Problem statement
Every record below, from first to last: print it exactly as shown.

Exercise inputs
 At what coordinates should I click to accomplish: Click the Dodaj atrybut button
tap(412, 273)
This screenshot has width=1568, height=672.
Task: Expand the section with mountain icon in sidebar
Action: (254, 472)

Output for this task
 At what coordinates should I click to accomplish: Click the Dodaj atrybut button
tap(412, 273)
This screenshot has width=1568, height=672.
Task: Expand the section with mountain icon in sidebar
Action: (254, 472)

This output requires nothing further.